Word and element locating lines
◆ ◆ ◆ ◆ ◆
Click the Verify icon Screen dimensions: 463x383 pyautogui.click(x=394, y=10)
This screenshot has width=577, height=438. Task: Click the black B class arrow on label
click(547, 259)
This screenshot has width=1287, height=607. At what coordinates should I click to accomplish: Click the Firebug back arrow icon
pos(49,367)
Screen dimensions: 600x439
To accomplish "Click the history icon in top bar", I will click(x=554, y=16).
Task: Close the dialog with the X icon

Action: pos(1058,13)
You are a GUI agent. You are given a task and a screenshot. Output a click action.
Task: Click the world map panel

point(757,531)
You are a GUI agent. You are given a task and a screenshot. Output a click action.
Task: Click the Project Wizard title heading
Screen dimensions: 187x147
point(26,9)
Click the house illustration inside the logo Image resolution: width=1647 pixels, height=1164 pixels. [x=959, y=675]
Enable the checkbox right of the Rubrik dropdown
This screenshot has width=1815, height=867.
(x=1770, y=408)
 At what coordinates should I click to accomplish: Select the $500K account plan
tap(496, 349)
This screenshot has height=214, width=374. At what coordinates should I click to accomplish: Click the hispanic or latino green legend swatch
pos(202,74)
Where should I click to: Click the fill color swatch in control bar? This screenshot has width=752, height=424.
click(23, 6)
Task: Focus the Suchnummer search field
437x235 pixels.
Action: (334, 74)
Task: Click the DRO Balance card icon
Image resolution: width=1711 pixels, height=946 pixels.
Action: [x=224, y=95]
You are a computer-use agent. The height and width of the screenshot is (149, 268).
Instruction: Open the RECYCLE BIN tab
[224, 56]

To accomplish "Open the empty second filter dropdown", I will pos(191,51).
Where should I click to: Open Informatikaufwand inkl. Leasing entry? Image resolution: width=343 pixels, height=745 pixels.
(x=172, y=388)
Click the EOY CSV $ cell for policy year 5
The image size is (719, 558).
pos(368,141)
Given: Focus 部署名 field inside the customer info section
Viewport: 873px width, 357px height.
◆ ◆ ◆ ◆ ◆
Extract every line above and reproduce each one word for word.

• Answer for the task
Click the Verify icon Screen dimensions: 463x383 pyautogui.click(x=394, y=10)
This screenshot has width=577, height=438. Task: Click the black B class arrow on label
click(547, 259)
This screenshot has width=1287, height=607. At what coordinates should I click to accomplish: Click the Firebug back arrow icon
pos(49,367)
Screen dimensions: 600x439
To accomplish "Click the history icon in top bar", I will click(x=554, y=16).
Task: Close the dialog with the X icon

Action: pos(1058,13)
You are a GUI agent. You are given a task and a screenshot. Output a click action.
Task: Click the world map panel

point(757,531)
You are a GUI agent. You are given a task and a screenshot. Output a click action.
Task: Click the Project Wizard title heading
Screen dimensions: 187x147
point(26,9)
Click the house illustration inside the logo Image resolution: width=1647 pixels, height=1164 pixels. [x=959, y=675]
Enable the checkbox right of the Rubrik dropdown
This screenshot has width=1815, height=867.
(x=1770, y=408)
 At what coordinates should I click to accomplish: Select the $500K account plan
tap(496, 349)
This screenshot has height=214, width=374. At what coordinates should I click to accomplish: Click the hispanic or latino green legend swatch
pos(202,74)
Where should I click to: Click the fill color swatch in control bar? This screenshot has width=752, height=424.
click(23, 6)
Task: Focus the Suchnummer search field
437x235 pixels.
Action: (334, 74)
Task: Click the DRO Balance card icon
Image resolution: width=1711 pixels, height=946 pixels.
Action: [x=224, y=95]
You are a computer-use agent. The height and width of the screenshot is (149, 268).
Instruction: Open the RECYCLE BIN tab
[224, 56]

To accomplish "Open the empty second filter dropdown", I will pos(191,51).
Where should I click to: Open Informatikaufwand inkl. Leasing entry? Image resolution: width=343 pixels, height=745 pixels.
(x=172, y=388)
Click the EOY CSV $ cell for policy year 5
The image size is (719, 558).
pos(368,141)
Given: Focus 部署名 field inside the customer info section
Viewport: 873px width, 357px height.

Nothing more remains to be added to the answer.